With that caveat out of the way, how’d you like the movie, Professor Miller? Except for one grossly offensive aspect — done twice –Crystal Skull is everything Indy fans want. It’s a big, noisy, entertaining escape from reality. It makes no sense whatsoever and who cares? When you leave the theatre, you won’t complain about the cost of the ticket.

The story takes place in the 1950s, when atomic annihilation is a real threat, Ruskies are the politically correct bad guys, and the Roswell incident in 1947 has many Americans seeing extraterrestrial activity everywhere, especially in mysterious archeological sites.

Professor Henry “Indiana” Jones leaves the university at the behest of a young messenger, Mutt Williams (Shia LaBeouf) sent on behalf of a demented colleague, Professor Oxly (John Hurt) who’s been kidnapped along with the boy’s mother, Marion Ravenwood (Karen Allen). The object Oxly tried to steal is an ancient skull sculpted out of one solid piece of crystal.

Whoever returns the skull to its place of origin, the legends say, will have the power to rule the world. Enter the Soviets, lead by psychic Col. Dr. Irina Spalgo (Cate Blanchett), who is determined to capture the skull for her pal, Joey Stalin.

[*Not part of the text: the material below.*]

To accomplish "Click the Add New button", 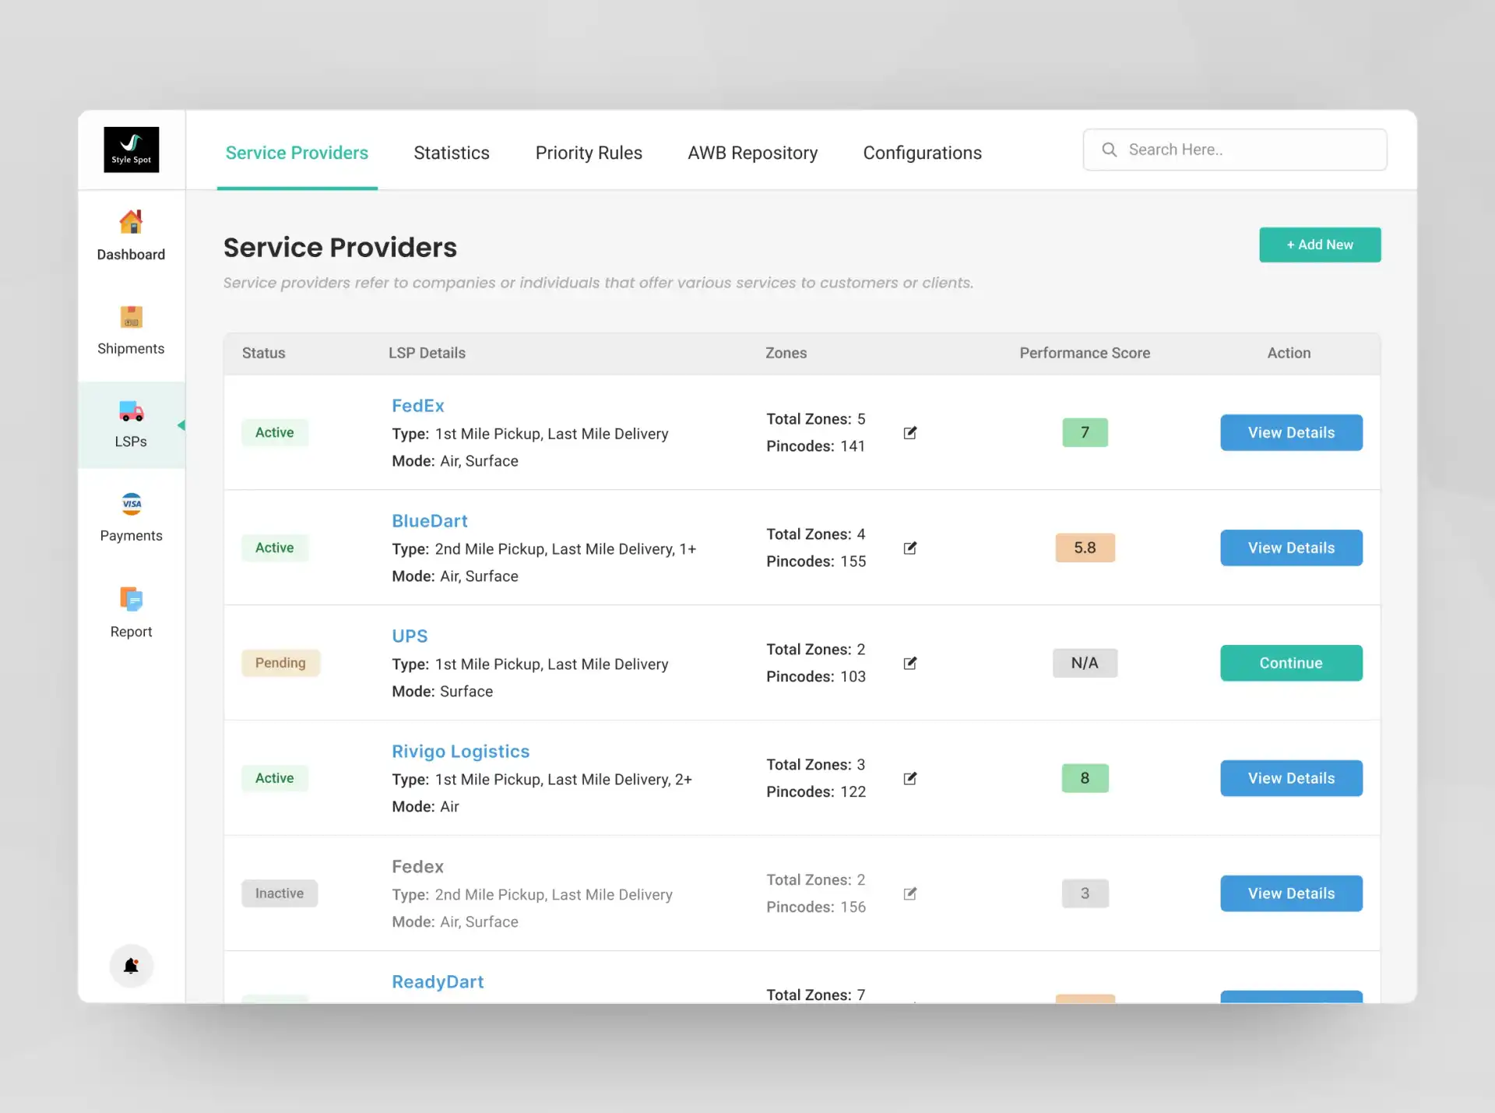I will click(x=1320, y=245).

Typical of all the Indiana Jones films, there’s never a dull moment in Crystal Skull, no matter how much you might long for a moment to catch your breath. Chases everywhere on any structure man-made or natural– cliff jumping, vine flying, dueling Jeeps, three waterfalls–and lots of sword fighting and whip snapping. Indy faces threats of ever-escalating danger, including the requisite quicksand and creepy snakes. There’s even the quintessentially preposterous scary event–an atomic blast, which he survives thanks to a nearby lead-lined refrigerator.

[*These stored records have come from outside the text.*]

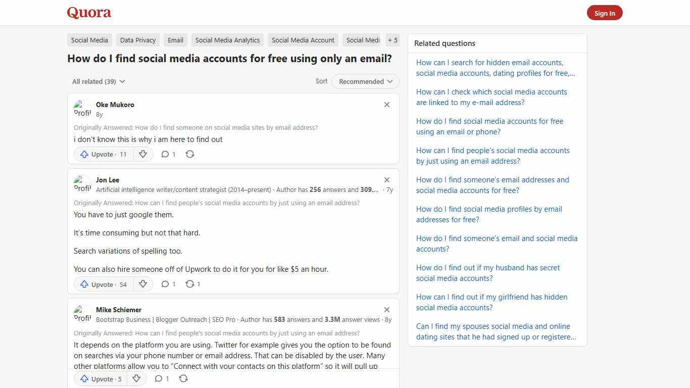Screen dimensions: 690x388
Task: Open the comment icon on Mike Schiemer's answer
Action: click(159, 378)
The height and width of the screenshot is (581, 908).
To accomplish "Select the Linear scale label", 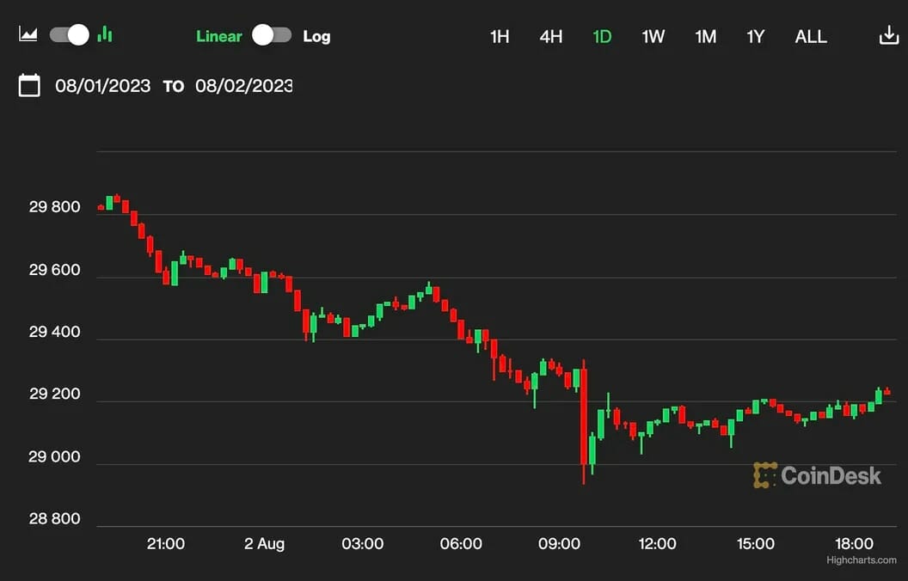I will pos(219,36).
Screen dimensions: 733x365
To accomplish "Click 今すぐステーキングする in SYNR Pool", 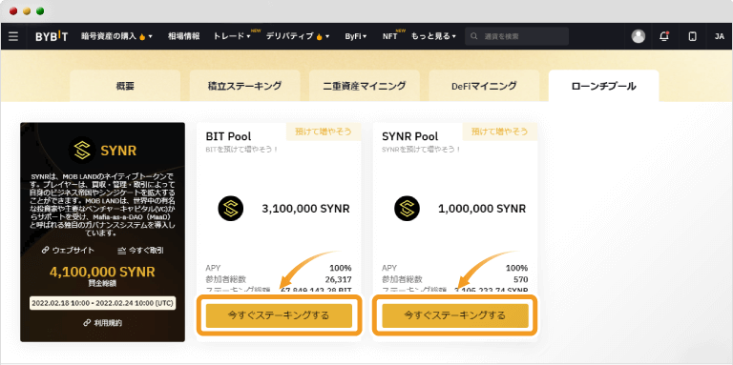I will tap(455, 315).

All the actors are terrific. Senior citizen Harrison Ford looks and acts positively amazing. Sean Connery doesn’t reprise as Indiana Jones’ beguiling father, but we do meet Shia LaBeouf, whose cheeky young punk character is an admirable chip off the old block and a cool hybrid of Edd “Kookie” Byrnes from TV’s 77 Sunset Strip and Marlon Brando in The Wild One. Cate Blanchett, with her jet-black bangs and skin-tight tyrant pants, does a hilarious rendition of Bullwinkle’s Natasha. Most enjoyable is Karen Allen as Indy’s old girlfriend, who’s been sorely missed since Raiders of the Lost Ark.

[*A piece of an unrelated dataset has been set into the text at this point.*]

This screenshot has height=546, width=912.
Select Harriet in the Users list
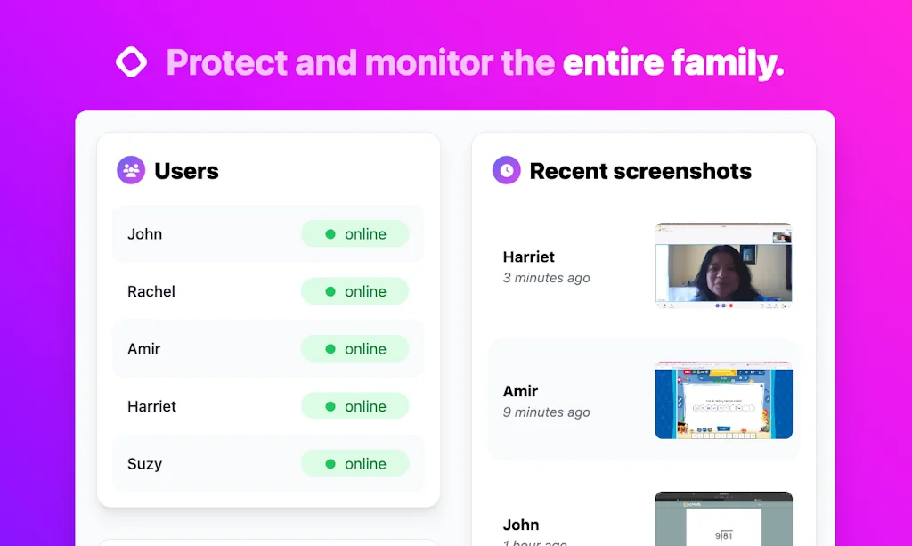point(152,406)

As worthy as Crystal Skull’s good parts were, I deducted a whole point off my rating for a seriously offensive element. On two separate occasions our hero stumbles into ruins that, surprisingly, are occupied by native people–supposedly living, breathing remnants of ancient civilizations. Any archaeologist in her right mind who encountered such people would have heart attacks of joy. Alas, Indiana Jones and crew not only don’t treat these amazing people with respect or curiosity, but they try to kill them off immediately. Director Steven Spielberg (Munich) doesn’t even give them any lines of dialogue–they’re just nameless faceless freaks wearing wild make-up, whose only worth in life is to get whacked by Indy. Even for a silly B-movie, these scenes, and the unconscious attitude behind them, are repulsive.